Shortly after Lightfoot was founded in 1990, Alabama’s class-action boom began. Enterprising plaintiffs’ attorneys attempted to force an extraordinary variety of common-law and statutory claims into the class-action mode. Persuaded by the argument that certification was conditional and could be reconsidered after discovery, many Alabama trial courts entered orders granting class certification very early in cases, sometimes even before the defendant was served. An aggressive plaintiffs’ bar, together with trial courts which were largely unfamiliar with class actions, produced an extremely dangerous litigation environment for corporate America.

Lightfoot rose to this challenge, and has parlayed that 1990’s Alabama experience into a nationwide class action practice. Few firms anywhere can match the depth of Lightfoot’s experience in this practice area. We have defended hundreds of class actions involving a broad array of legal claims and factual scenarios. By way of example, our firm has defended class claims based on charging race-based life insurance premiums; accounting malfeasance; polluting air, surface water and groundwater; overstating mortgage escrow requirements; securities fraud; misleading product labeling; alleged product defects; sending unsolicited advertisements by facsimile; including post-petition charges in bankruptcy proofs of claim; discrimination in employment practices, and charging late fees, overnight mailing fees and excessive mortgage points; violation of the Telephone Consumer Protection Act, and claims against retailers arising out of stolen credit card information. We have also dealt with attempts to certify defendant classes.  Many class certification issues never reach the appellate courts, but the following list of reported decisions provides a sense of the depth of our experience in this field.

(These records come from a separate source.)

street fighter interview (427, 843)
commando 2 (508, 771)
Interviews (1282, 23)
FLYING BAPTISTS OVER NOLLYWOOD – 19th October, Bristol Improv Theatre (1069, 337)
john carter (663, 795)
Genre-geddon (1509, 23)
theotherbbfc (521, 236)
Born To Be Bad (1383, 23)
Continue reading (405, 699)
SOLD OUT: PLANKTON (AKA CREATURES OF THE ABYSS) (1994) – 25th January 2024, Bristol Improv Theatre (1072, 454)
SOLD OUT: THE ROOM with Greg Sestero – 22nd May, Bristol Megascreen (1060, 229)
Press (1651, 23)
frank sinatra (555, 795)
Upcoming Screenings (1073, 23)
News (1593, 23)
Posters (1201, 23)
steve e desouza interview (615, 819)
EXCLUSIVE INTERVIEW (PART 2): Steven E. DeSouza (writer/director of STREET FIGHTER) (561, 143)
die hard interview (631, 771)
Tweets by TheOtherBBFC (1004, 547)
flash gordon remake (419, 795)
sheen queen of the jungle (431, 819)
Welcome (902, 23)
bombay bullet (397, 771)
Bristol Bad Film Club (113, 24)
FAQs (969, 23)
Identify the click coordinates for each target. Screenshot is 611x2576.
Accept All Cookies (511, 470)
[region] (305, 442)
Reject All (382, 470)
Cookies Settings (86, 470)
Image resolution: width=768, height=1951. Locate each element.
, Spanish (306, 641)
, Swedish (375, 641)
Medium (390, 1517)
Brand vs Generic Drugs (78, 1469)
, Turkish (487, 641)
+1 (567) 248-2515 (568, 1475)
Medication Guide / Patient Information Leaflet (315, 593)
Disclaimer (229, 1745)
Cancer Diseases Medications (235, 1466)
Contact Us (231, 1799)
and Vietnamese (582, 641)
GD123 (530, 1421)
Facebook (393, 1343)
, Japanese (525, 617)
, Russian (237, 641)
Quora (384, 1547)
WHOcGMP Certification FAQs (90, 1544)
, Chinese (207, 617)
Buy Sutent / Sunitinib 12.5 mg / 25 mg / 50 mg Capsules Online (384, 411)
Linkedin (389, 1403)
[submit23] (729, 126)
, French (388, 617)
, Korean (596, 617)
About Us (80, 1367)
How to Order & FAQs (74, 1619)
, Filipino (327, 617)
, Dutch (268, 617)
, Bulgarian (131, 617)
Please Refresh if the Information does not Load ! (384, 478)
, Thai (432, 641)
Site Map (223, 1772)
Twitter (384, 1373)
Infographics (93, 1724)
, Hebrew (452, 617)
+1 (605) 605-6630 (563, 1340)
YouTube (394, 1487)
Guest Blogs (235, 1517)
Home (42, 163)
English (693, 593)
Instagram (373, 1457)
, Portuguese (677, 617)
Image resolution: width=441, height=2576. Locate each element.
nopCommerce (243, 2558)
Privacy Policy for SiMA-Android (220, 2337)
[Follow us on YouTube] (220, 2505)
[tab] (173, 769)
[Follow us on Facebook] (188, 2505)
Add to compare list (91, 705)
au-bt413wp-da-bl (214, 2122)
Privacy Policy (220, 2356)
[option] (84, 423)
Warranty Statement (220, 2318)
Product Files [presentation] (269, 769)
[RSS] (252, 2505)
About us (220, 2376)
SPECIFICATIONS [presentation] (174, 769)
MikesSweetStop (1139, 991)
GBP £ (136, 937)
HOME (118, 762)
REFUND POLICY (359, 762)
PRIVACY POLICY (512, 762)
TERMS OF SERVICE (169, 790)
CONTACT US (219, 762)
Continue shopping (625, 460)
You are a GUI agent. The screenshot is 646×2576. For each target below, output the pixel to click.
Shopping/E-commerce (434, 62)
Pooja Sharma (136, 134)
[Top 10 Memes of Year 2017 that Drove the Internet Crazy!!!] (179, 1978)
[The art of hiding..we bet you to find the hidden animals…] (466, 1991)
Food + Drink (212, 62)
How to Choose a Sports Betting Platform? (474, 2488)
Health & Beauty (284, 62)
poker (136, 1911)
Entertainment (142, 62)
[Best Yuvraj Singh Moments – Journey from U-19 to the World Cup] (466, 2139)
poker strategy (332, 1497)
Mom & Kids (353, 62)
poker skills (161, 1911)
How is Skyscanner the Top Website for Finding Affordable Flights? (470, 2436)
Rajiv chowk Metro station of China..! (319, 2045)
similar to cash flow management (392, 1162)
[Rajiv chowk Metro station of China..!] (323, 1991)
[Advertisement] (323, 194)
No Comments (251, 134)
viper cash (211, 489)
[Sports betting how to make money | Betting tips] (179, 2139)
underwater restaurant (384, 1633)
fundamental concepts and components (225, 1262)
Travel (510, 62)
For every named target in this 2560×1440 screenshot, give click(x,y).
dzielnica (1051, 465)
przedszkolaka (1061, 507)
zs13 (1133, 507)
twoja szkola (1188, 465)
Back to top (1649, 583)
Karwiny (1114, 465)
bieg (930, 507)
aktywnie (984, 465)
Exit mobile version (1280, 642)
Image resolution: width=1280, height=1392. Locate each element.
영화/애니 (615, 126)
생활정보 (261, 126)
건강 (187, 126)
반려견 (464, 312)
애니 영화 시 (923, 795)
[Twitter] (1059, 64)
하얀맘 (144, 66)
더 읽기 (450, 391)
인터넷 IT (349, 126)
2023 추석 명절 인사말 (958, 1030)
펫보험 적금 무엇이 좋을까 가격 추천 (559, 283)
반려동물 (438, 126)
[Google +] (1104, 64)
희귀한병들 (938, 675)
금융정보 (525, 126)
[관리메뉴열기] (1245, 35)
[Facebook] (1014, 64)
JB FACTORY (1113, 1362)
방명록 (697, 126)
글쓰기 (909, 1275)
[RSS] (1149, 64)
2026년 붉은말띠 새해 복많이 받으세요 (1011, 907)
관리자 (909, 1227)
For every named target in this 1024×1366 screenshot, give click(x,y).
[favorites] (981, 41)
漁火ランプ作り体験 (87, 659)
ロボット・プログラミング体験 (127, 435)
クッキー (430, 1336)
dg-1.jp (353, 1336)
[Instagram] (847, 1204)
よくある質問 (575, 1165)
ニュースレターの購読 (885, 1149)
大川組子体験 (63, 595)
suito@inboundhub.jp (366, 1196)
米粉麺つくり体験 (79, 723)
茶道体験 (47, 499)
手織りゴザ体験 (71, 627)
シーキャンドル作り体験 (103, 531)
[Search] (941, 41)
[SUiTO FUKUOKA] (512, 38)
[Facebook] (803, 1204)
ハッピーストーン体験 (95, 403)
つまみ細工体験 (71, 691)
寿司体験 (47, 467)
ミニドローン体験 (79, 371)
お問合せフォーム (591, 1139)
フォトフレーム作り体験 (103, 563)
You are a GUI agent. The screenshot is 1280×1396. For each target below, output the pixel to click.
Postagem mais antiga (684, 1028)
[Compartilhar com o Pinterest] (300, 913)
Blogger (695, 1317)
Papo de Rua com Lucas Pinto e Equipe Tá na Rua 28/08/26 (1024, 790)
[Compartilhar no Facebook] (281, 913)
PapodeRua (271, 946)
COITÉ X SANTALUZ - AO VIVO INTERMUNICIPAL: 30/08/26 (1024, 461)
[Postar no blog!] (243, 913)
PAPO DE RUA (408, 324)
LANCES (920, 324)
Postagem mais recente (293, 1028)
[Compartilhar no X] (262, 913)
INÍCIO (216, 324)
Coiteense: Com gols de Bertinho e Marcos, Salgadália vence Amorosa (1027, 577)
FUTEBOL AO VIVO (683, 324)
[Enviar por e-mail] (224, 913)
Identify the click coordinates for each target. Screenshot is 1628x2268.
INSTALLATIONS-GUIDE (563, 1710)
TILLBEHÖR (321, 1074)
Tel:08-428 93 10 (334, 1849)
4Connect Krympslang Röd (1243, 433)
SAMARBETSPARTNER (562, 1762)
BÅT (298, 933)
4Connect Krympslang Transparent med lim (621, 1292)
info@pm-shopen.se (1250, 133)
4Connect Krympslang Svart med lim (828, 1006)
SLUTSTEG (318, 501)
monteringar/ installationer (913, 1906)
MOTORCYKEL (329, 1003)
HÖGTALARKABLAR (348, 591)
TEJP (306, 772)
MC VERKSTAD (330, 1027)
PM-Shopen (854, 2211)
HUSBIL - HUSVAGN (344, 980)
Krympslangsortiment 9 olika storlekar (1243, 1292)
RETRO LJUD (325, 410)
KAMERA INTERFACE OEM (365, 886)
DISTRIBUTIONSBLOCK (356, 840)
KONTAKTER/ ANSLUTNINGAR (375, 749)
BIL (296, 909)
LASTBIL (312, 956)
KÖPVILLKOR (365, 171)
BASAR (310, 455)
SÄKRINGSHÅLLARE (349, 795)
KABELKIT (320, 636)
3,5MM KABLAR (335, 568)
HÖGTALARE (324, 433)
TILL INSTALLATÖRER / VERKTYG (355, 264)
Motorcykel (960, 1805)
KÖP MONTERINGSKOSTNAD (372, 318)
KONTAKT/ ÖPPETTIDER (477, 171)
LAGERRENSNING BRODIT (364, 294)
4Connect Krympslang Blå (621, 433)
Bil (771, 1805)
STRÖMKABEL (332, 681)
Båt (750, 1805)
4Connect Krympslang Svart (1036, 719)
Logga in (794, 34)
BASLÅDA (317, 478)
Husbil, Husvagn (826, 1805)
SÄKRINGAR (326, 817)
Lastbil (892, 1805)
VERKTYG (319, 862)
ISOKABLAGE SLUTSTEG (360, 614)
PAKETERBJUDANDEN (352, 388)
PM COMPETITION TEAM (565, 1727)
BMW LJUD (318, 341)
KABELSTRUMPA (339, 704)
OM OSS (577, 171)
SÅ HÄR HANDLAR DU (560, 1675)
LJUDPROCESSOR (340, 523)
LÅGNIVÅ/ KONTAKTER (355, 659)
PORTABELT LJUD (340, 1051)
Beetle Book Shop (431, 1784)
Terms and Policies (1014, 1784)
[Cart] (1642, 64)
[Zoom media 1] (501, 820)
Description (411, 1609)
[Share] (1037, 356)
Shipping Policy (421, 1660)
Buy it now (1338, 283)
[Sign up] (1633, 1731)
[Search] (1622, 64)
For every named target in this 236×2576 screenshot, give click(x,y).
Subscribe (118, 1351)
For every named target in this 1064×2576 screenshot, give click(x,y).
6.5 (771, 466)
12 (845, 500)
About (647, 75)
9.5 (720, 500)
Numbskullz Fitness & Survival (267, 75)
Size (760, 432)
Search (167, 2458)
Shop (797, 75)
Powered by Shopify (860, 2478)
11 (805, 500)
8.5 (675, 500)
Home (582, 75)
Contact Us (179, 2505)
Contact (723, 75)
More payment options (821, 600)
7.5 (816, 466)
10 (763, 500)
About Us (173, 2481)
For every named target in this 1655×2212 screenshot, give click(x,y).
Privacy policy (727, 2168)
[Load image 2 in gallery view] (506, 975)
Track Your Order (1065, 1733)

  • Voyager Ins. Companies vs. Whitson (vacating plaintiff class in credit-insurance case: plaintiffs did not prove, inter alia, uniformity of reliance on allegedly fraudulent representations and were barred from class treatment by need to determine whether individual class members entered respective transactions under mistaken view of facts).
  • ALFA Life Ins. Corp. vs. Hughes (vacating plaintiff class on fraud, contract, and supervision claims: plaintiffs did not establish uniformity in alleged oral and written representations, in class members’ reliance thereon, or in training/supervision of defendant’s agents).
  • Providian National Bank vs. Pritchett (vacating certification of plaintiff class: claims were barred by settlement in previous class suit in foreign jurisdiction).
  • Payton vs. Monsanto Co. (plaintiffs’ claims were barred under double-recovery proscription and res judicata effect of previous class settlement).
  • Ex parte Anderson (objectors to class settlement did not have standing and were not allowed to intervene).
  • Ex parte Rowan (barring discovery on behalf of putative statewide class because statutory cause of action limited to county of mortgage recording).
  • Ex parte Exxon Corp. (vacating certification of nationwide plaintiff class: class treatment barred by choice-of-law principles and inability of private plaintiffs to maintain deceptive-trade claim in Alabama).
  • Ex parte Federal Express Corp. (vacating certification of plaintiff class: circuit court erred by certifying class on day complaint was filed and without a hearing or responsive pleading from defendant).
  • Grimes vs. Liberty Nat’l Life Ins. Co. (settlement of earlier class suit barred plaintiff from relitigating released claims).
  • DuBose v. General Motors Acceptance Corp. (reversing certification of statewide class of automobile lessors in action against financing company in connection with rental tax that lessors were required to pay.)
  • Ex parte American Bankers Life Ass. Co. of Florida (reversing certification of plaintiff class: circuit court failed to identify how each element of class-action rule was satisfied and thus failed to make minimally acceptable analysis; circuit court also erred by shifting burden to defendants to disprove propriety of class treatment).
  • Ex parte Mercury Finance Corp. of Alabama (vacating certification of plaintiff classes: circuit court failed to explain how requisites of class-action rule were satisfied, and improperly presumed that plaintiffs had met their burden under that rule).

Lightfoot has defended class actions in numerous courts throughout the country. We have defeated class actions at the certification stage and on appeal. We also have tried and settled class actions both in federal and state courts.